Tercero.- Como hecho verdaderamente importante para la solución final del caso, hay que significar que la administración concursal dirigió escrito a la Autoridad Portuaria, de fecha 29 de enero de 2013, poniendo en conocimiento de la misma que, conforme a lo dispuesto en la demanda del concurso voluntario de acreedores, resultaba perentorio proceder a iniciar los trámites de renuncia de la concesión, dada la inviabilidad del proyecto, la imposibilidad de su enajenación a tercero interesado, además de los problemas derivados de la responsabilidad civil que pudiera derivarse de la condición de concesionario, ya el art. 96.c) de la Ley de Puertos del Estado establecía expresamente esa causa de extinción, siempre que no causase perjuicio a ésta ni a terceros, con la particularidad de que una resolución anterior de la Autoridad Portuaria de Vigo, de fecha, 30 de julio de 2004, había autorizado el cambio de titularidad, a favor de la empresa Residencial Marina Atlántica S.A. , de la concesión anterior en favor de la empresa Conservas y Frigoríficos del Morrazo, cuyos terrenos fueron incluidos en las superficies terrestres y lámina de agua replanteados en la concesión nueva del puesto deportivo. Ante los términos tan absolutos e incondicionados de esta renuncia, que la propia compañía justificada en su reconocimiento explícito de que ya no estaba capacitada para llevar a buen fin el proyecto y su fundado temor a incurrir en graves responsabilidades por su carácter de concesionaria, la Autoridad Portuaria de Vigo dictó Resolución de 22 de marzo de 2013, acordando la extinción de la concesión administrativa titularidad de la empresa Residencial Marina Atlántica de 25 de febrero de 2005 para la construcción y explotación de un puerto de deportivo en O Salgueirón (Cangas de Morrazo ), y, por otro lado, acordó también la extinción la concesión de la titularidad en la misma empresa de fecha 30 de julio de 2004 que esta había adquirido de la entidad ya dicha Conservas y Frigoríficos del Morrazo S.A.
mediante la correspondiente autorización del cambio de titularidad al que ya se ha hecho referencia, ordenado la devolución de las garantías depositada una vez que se hayan compensado los abonos que correspondiera, que se hayan comprobado que no existían deudas pendientes, y que los terrenos hayan sido devueltos a su estado original.

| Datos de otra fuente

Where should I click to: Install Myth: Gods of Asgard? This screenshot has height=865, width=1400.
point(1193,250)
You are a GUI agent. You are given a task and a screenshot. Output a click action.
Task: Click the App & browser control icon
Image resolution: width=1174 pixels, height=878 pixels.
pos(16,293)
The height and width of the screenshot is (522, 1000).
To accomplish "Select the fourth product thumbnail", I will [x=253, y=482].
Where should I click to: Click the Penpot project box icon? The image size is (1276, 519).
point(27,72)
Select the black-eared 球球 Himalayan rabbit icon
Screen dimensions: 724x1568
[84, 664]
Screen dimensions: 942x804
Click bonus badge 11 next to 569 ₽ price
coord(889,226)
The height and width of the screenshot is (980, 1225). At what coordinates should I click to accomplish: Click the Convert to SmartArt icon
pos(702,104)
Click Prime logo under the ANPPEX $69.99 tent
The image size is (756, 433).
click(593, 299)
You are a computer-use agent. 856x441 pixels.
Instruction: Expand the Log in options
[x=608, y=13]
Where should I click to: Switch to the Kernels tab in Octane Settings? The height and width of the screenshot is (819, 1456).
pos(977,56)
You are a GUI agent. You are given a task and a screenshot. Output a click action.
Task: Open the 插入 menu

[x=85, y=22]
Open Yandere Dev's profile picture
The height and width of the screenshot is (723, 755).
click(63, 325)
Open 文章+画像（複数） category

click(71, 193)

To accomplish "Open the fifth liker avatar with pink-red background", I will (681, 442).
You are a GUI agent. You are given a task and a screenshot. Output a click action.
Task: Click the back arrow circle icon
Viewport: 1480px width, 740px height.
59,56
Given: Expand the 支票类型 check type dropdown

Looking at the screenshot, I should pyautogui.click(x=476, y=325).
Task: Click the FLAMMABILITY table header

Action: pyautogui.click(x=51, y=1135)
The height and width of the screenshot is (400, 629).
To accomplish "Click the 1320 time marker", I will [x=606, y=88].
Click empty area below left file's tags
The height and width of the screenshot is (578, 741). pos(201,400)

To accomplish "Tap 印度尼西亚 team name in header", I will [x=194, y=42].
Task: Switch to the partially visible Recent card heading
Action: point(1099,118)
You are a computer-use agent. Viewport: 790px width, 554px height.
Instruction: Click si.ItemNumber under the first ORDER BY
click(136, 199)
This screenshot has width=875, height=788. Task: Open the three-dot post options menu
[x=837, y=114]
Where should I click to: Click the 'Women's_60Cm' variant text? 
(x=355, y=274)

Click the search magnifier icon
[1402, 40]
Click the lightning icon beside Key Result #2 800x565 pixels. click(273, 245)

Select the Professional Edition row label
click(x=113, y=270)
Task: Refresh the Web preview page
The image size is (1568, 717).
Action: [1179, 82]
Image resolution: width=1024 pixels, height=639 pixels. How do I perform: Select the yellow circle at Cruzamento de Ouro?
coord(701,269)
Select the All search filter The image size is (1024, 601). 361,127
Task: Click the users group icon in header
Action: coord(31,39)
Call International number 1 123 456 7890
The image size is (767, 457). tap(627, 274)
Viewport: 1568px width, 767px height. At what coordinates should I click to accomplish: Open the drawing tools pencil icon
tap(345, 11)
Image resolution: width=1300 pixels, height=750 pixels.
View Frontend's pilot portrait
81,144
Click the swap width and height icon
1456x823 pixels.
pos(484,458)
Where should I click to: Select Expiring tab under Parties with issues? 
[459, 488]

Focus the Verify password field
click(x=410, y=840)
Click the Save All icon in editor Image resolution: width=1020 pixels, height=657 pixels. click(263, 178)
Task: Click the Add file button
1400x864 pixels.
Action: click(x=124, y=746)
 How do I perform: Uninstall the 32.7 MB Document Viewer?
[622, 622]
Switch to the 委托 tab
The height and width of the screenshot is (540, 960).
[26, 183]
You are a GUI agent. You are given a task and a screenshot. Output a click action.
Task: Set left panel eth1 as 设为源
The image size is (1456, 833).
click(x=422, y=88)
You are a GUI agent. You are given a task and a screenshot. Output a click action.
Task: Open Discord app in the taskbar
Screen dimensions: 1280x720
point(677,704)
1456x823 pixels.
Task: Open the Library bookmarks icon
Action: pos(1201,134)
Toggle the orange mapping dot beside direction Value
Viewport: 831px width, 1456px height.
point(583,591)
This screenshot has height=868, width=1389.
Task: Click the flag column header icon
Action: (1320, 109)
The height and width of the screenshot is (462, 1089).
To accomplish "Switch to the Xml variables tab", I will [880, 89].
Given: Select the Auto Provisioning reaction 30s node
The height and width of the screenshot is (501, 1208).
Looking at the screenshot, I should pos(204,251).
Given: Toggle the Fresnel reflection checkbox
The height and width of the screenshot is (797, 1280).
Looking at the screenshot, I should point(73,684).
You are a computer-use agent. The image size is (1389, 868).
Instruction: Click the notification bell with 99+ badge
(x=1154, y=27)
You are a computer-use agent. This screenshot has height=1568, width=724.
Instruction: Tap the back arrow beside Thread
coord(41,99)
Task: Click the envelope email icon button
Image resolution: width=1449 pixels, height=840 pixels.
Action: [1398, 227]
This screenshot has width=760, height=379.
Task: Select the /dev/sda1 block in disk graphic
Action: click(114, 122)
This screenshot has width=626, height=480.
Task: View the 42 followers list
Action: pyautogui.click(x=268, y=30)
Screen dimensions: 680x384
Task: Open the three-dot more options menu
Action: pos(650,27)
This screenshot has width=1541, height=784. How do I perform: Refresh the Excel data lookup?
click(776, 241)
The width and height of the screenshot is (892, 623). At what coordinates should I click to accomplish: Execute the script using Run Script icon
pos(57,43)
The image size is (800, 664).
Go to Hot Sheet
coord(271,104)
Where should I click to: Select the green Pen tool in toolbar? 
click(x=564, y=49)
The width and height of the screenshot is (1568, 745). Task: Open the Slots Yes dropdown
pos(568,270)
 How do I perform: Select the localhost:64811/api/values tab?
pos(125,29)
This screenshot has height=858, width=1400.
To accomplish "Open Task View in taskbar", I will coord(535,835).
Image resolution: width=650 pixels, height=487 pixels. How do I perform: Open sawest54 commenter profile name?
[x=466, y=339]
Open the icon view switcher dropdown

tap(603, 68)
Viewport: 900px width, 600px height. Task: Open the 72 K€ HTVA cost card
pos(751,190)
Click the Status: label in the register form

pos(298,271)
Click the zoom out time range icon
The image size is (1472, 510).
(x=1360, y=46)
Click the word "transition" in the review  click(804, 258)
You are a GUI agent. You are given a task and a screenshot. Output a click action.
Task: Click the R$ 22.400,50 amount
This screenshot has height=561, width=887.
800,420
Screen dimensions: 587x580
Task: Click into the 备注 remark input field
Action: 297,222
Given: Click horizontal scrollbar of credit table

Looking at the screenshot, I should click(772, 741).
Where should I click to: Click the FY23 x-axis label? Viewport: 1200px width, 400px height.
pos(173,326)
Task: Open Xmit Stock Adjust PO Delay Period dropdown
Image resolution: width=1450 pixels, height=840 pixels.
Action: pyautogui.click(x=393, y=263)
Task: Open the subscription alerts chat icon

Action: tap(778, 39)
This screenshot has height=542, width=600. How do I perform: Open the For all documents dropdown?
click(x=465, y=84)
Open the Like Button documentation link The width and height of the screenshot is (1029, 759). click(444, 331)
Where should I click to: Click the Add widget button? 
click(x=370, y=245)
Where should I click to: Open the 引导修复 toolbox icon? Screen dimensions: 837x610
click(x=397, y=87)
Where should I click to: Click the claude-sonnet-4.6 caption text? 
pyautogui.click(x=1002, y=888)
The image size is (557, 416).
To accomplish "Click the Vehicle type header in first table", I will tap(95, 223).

Pero, de manera totalmente contradictoria con esa renuncia y contraria a las condiciones procesales en que se encontraba la compañía actora en liquidación por estar sometida desde tiempo atrás a un concurso de acreedores, el 30 de abril de 2013 las entidades Atlántico Construcciones y Promociones S.L. y NCG Banco S.A., en su condición de únicos socios de la entidad mercantil en liquidación Residencial Marina Atlántica S.A. y titulares de la totalidad de su capital social, dirigieron escrito a la Autoridad Portuaria de Vigo, dándole cuenta de que el 17 de abril de 2013 el T.S. había dictado sentencia, estimando el recurso contencioso- administrativo 435/2005 y anulando las resoluciones de la Autoridad Portuaria de Vigo de 1 de marzo de 2005 y 8 de marzo de 2006 por las que había hecho público el otorgamiento de la concesión para construir y explotar un puerto deportivo en O Salgueirón (Cangas de Morrazo), dentro de la zona de servicio del Puerto de Vigo, por un plazo de treinta y cinco años, a cuyo hecho atribuían que no resultaba admisible en derecho que esa renuncia anterior pudiese producir ningún efecto, ya que la concesión había sido anulada por sentencia judicial, cuyos efectos habría que referir a la fecha anterior en que se había otorgado tal concesión, negando también que la otra concesión ya dicha, de 2004, hubiese pasado a formar parte de la nueva. Por otro lado, también se decía en ese escrito que, de la anulación de la concesión, también se derivarían las obligaciones de reembolsar el importe recibido en concepto de canon concesional, e ingresos tributarios abonados, con sus intereses legales, más el resto de gastos originados y los daños y perjuicios producidos, cuya reclamación se reservaba expresamente, acabando por pedir en su solicitud que se dejase sin efecto el acuerdo de extinción de la concesión a instancia del administrador concursal.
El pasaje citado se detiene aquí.